_Brief:_
Filter the records below down to lines containing "computer".

_Screenshot grounding data:_
* * * * * * *

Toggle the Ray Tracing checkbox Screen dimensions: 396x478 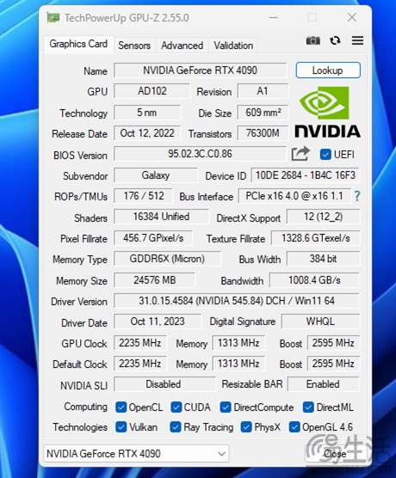tap(175, 427)
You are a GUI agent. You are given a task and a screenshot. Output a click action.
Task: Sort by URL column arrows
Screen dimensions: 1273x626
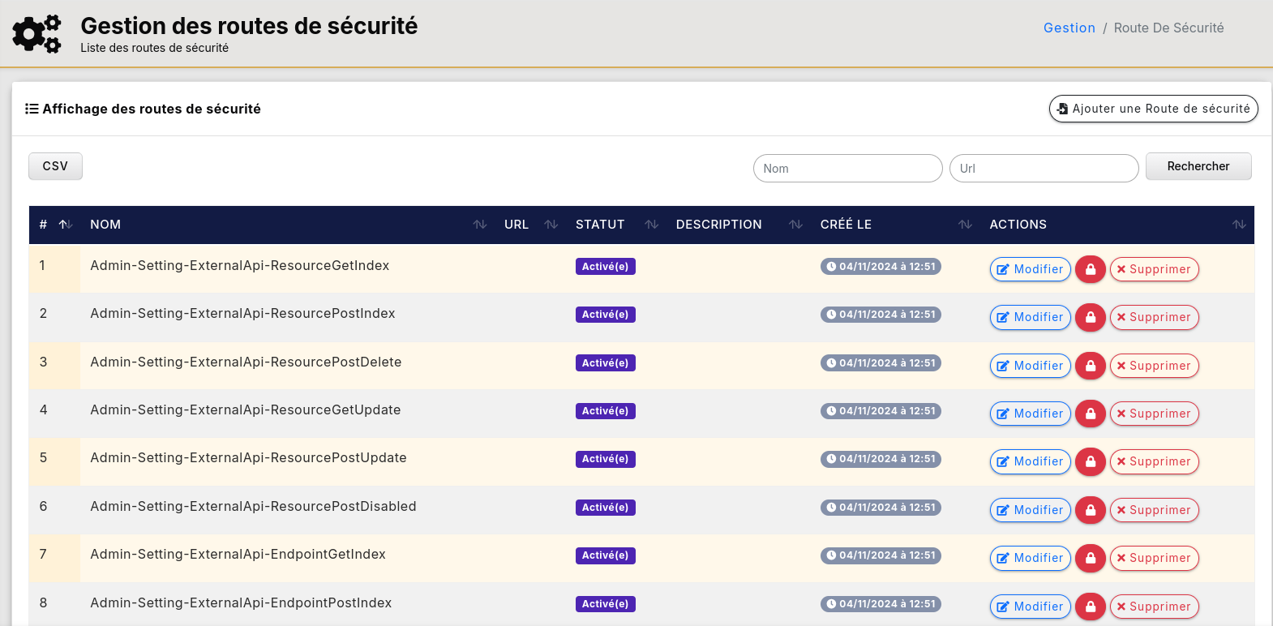551,225
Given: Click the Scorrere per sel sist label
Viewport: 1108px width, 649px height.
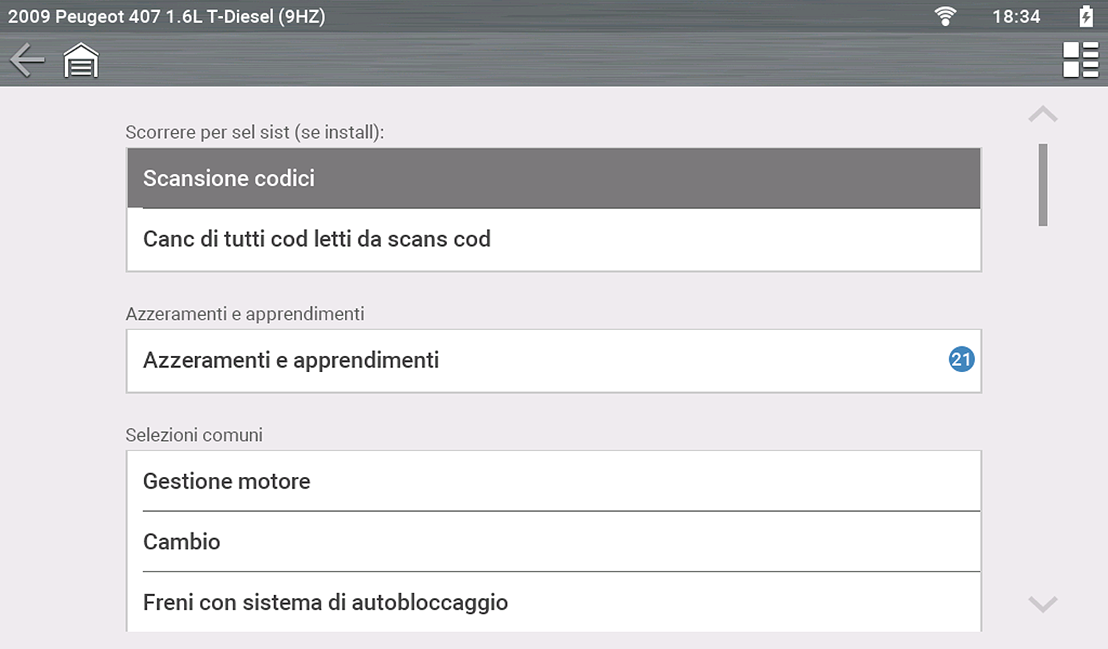Looking at the screenshot, I should (x=255, y=132).
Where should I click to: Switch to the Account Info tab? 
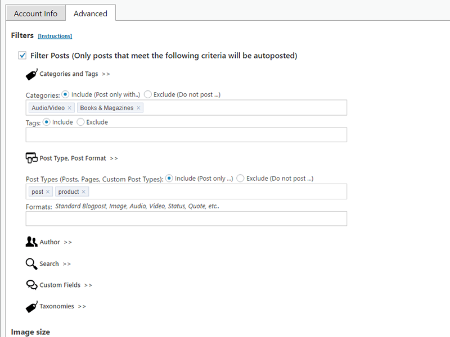point(35,13)
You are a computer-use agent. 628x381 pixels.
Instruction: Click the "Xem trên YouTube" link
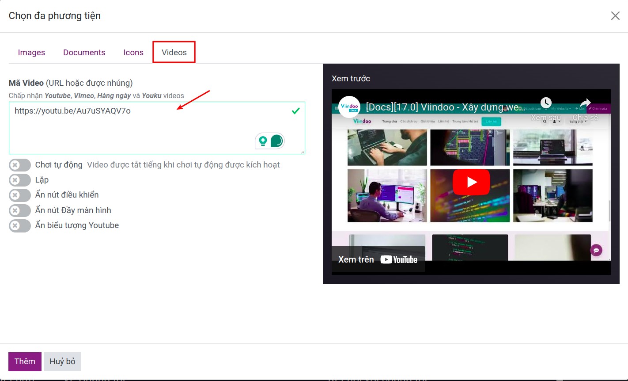378,259
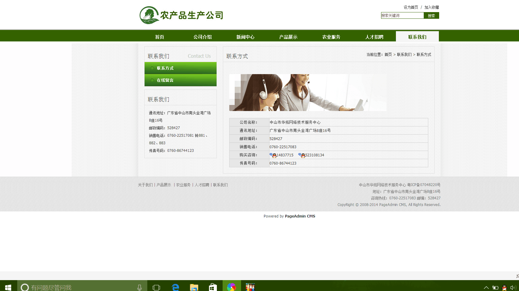The image size is (519, 291).
Task: Go to 新闻中心 in the navigation bar
Action: [245, 37]
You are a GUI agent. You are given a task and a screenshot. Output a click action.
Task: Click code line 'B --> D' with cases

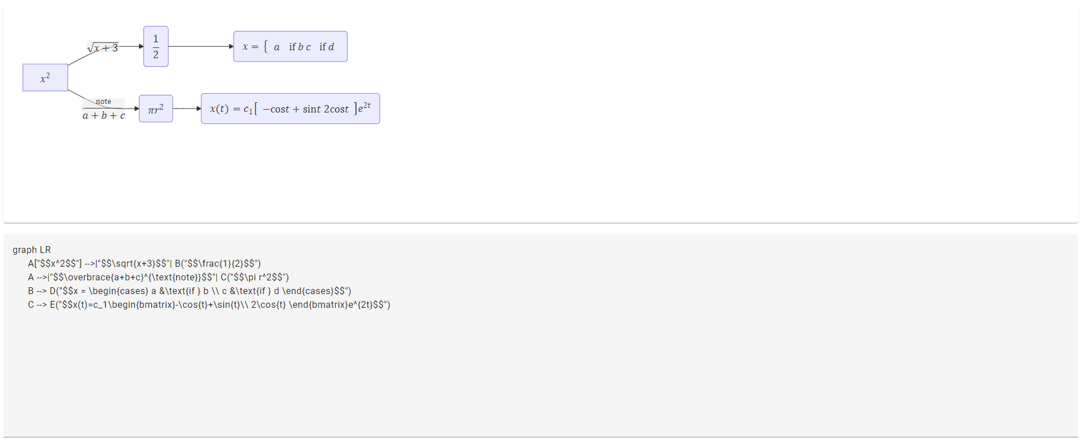(x=189, y=291)
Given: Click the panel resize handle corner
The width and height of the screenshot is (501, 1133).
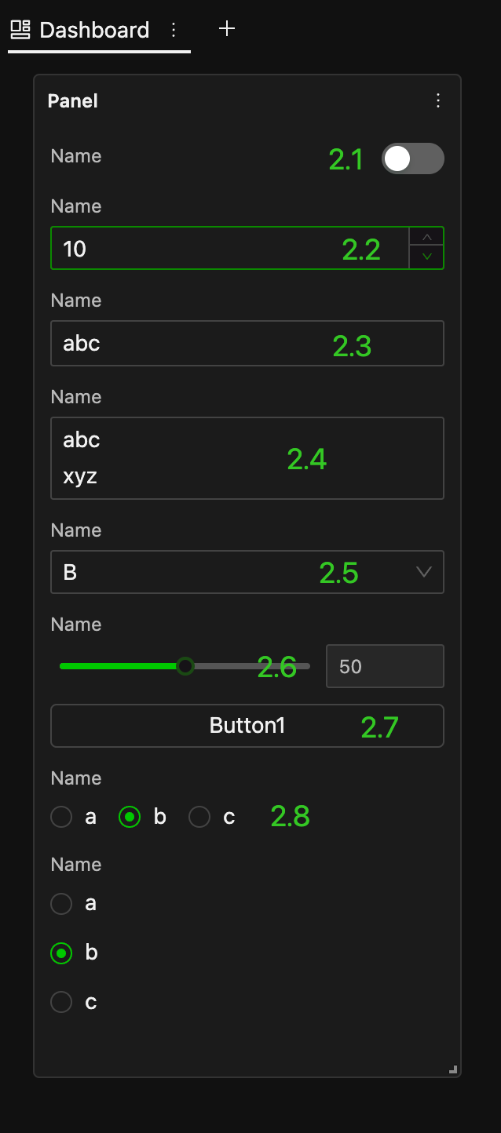Looking at the screenshot, I should [453, 1069].
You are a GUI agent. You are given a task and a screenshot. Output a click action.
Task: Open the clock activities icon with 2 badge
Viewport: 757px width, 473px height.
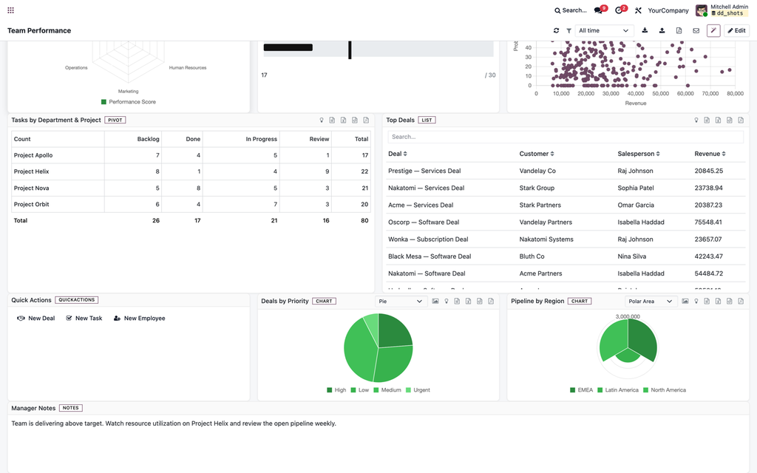pyautogui.click(x=619, y=10)
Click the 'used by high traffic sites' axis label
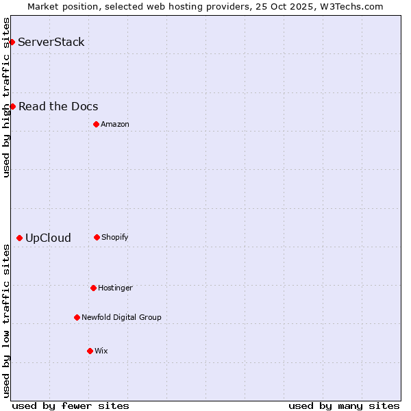This screenshot has height=411, width=411. [6, 97]
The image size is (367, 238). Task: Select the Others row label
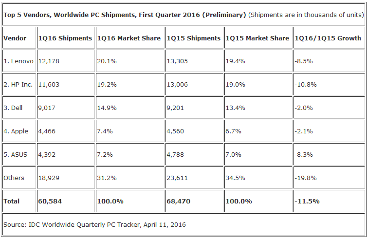14,178
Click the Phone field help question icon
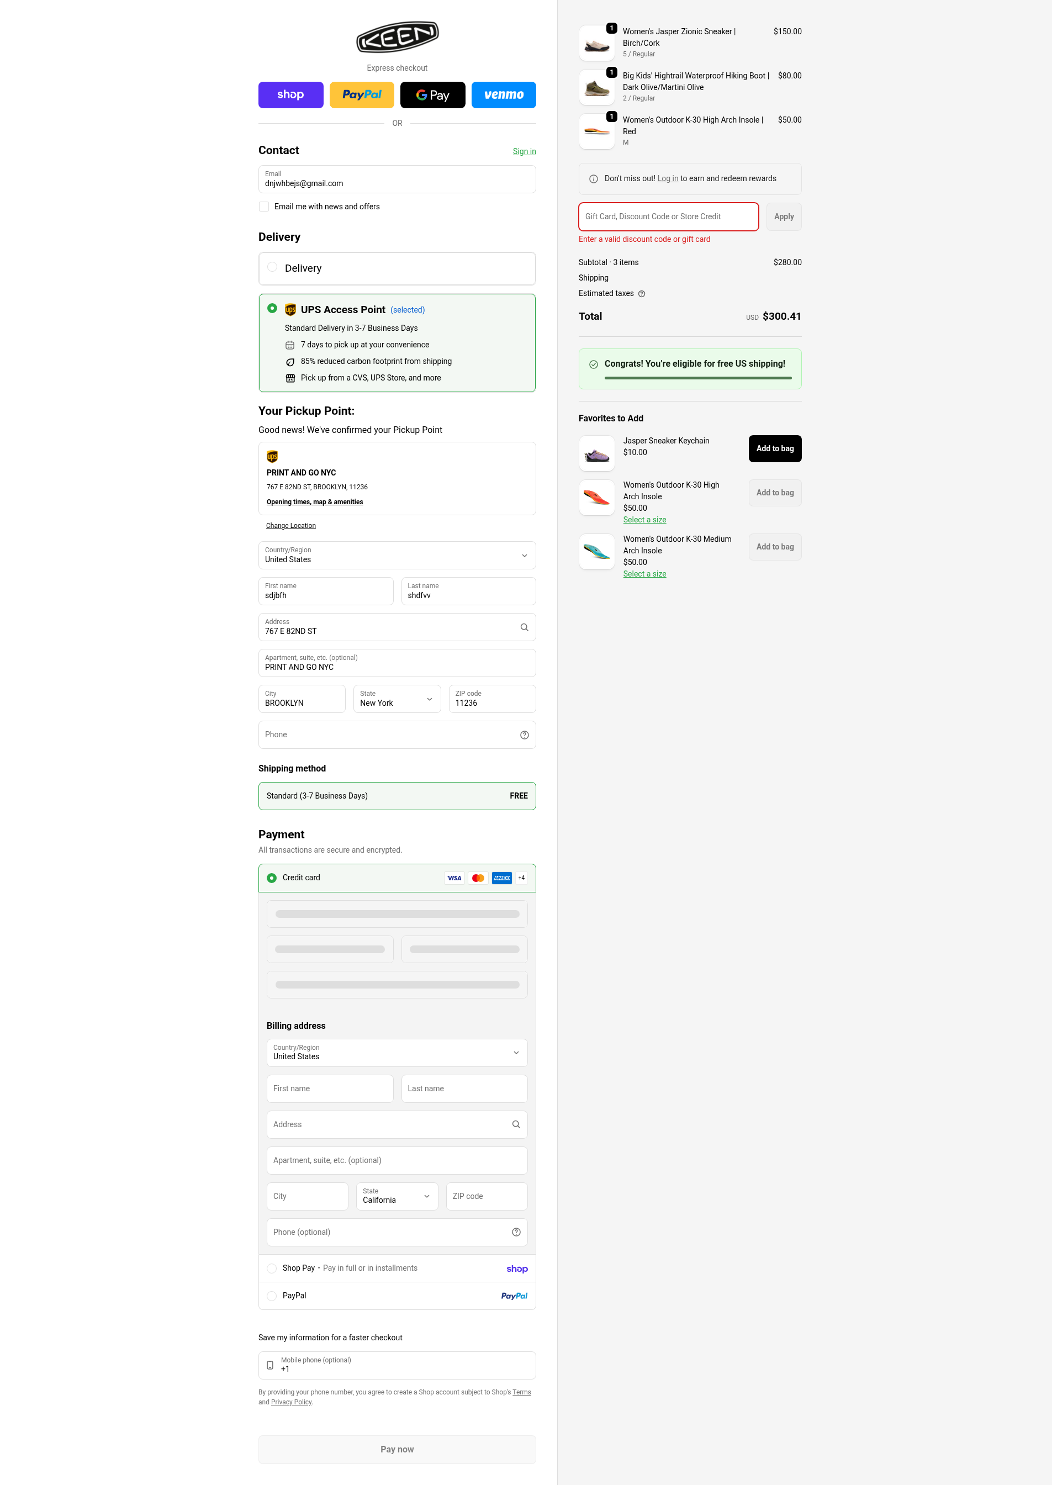 tap(524, 735)
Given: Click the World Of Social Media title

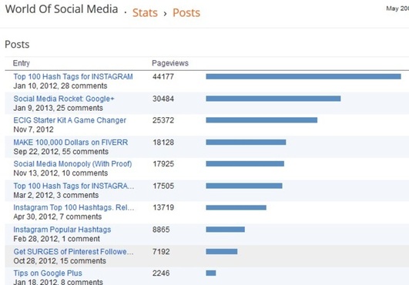Looking at the screenshot, I should (62, 9).
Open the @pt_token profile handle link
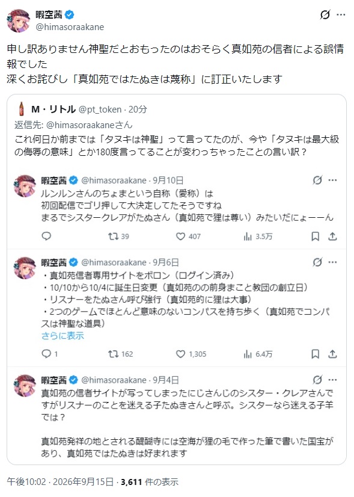The height and width of the screenshot is (497, 354). (x=100, y=110)
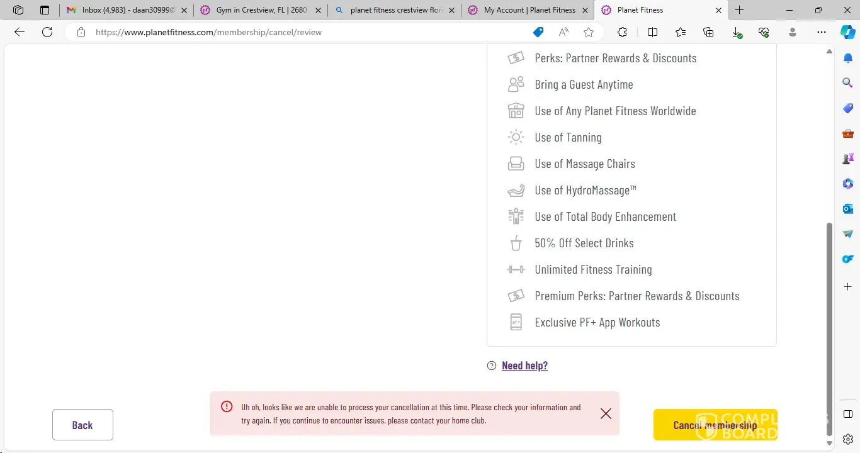
Task: Switch to My Account Planet Fitness tab
Action: (x=528, y=10)
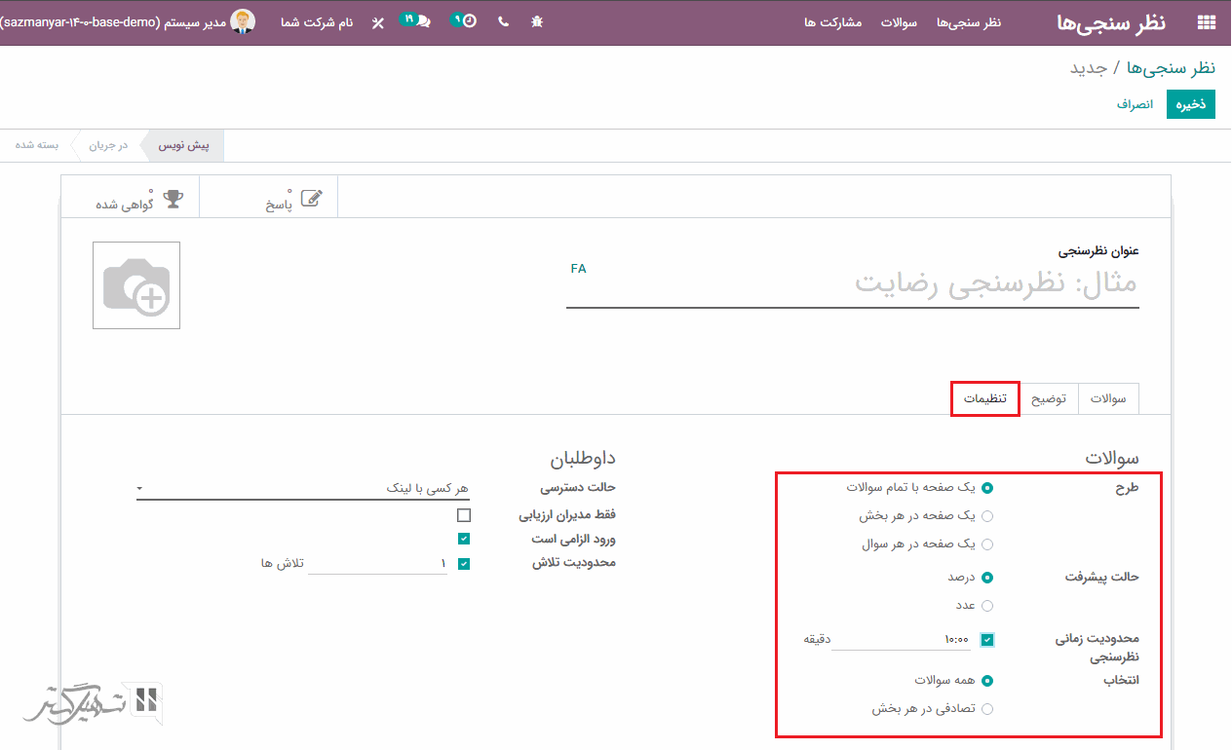1232x750 pixels.
Task: Open the 'مشارکت ها' top menu
Action: 832,22
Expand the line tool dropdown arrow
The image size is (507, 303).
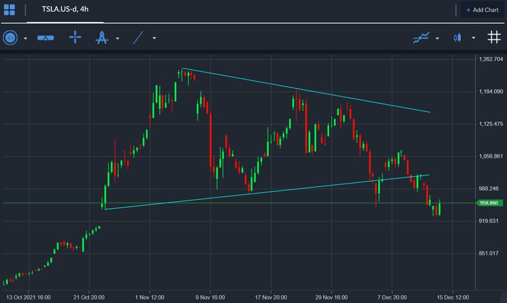click(x=154, y=38)
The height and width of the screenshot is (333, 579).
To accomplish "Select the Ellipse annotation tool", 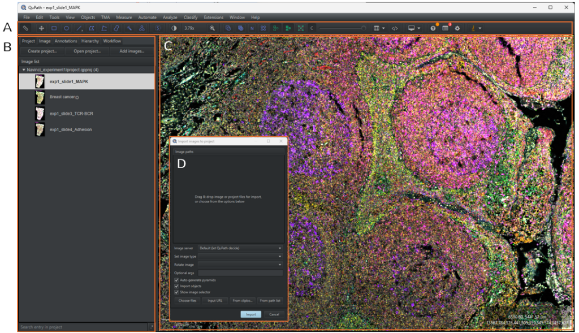I will click(x=66, y=28).
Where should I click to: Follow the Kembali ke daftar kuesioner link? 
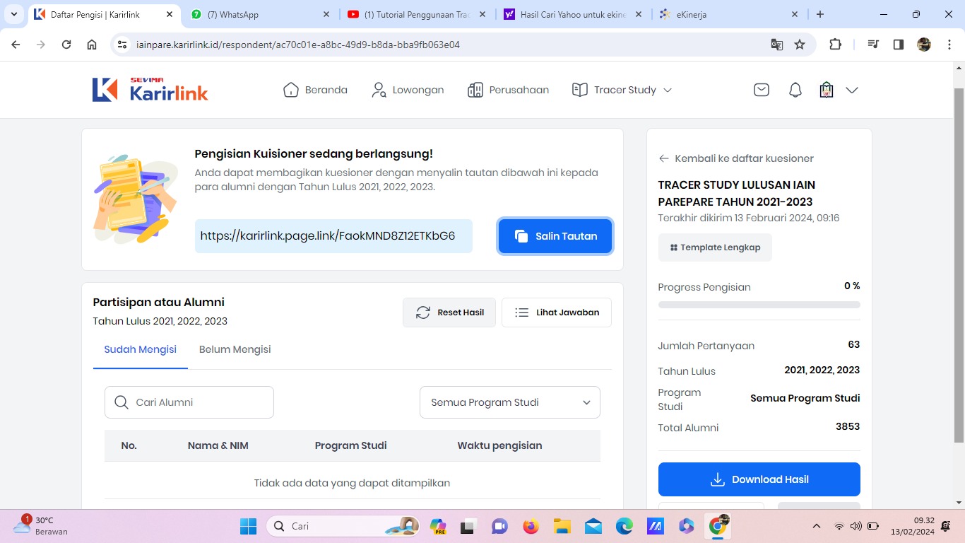tap(736, 158)
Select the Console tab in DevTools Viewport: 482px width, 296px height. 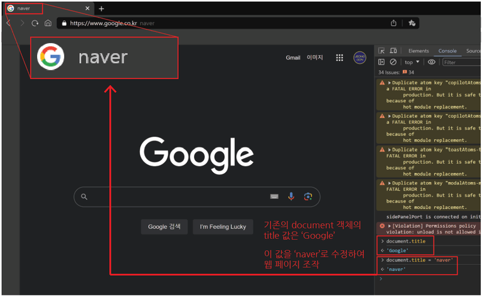point(447,51)
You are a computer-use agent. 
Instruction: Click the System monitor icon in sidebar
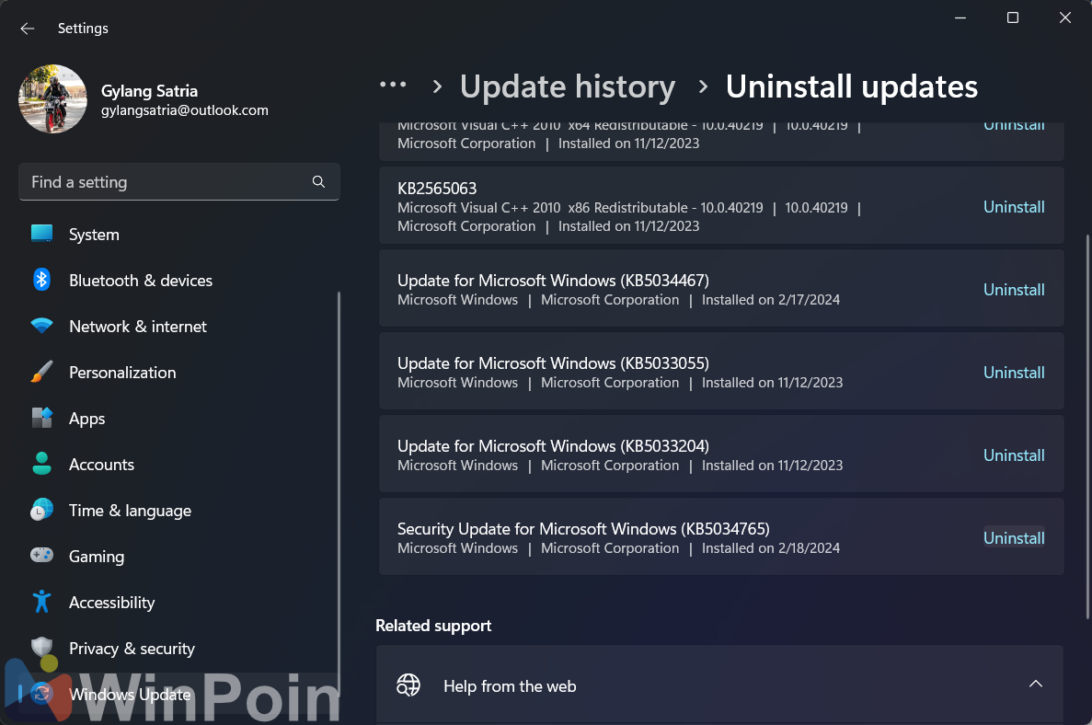click(x=41, y=234)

* * * * * * *

_Response to the exercise:_
You are a computer-use agent. 628x381 pixels.
You are a computer-use agent. 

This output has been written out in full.